Shareholding in Ambatolampy Solar Consortium
| Rank | Shareholder | Domicile | Percentage | Notes |
| 1 | Axian Group | Madagascar | 51.0 |  |
| 2 | GreenYellow | France | 49.0 |  |
|  | Total |  | 100.0 |  |  |

In February 2024, Axian Group acquired the 49 percent shareholding in this power station previously owned by GreenYellow. Axian now owns 100 percent of project's stock shares.

==Expansion==
The original power station with generation capacity of 20 megawatts, was commercially commissioned in 2021. That phase of development received funding from (a) Société Générale (b) GuarantCo (a subsidiary of the Private Infrastructure Development Group (PIDG) (c) Banque Malgache de l'Océan Indien (BMOI) and (d) Banque Nationale d'Investissement (BNI) (National Investment Bank) of Madagascar.

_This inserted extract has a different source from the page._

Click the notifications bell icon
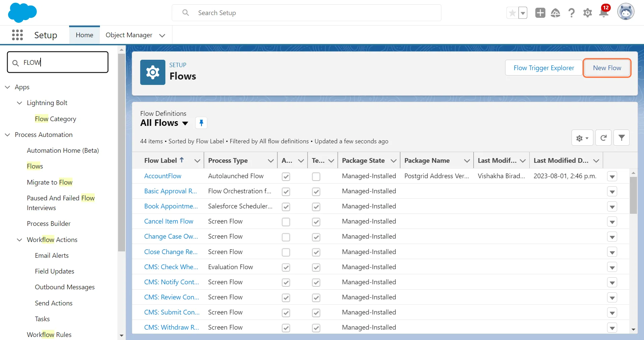This screenshot has width=644, height=340. tap(604, 13)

Beginning in June 2021, the developers/owners of the power station began the expansion of the solar farm from 20 MW to 40 MW in generation capacity. This phase included the addition of a 5MW/5MWh battery storage system to stabilize the national electricity grid. This phase cost €17 million (US$$20.33 million) and received funding from (a) Société Générale (b) GuarantCo and (c) the African Guarantee Fund.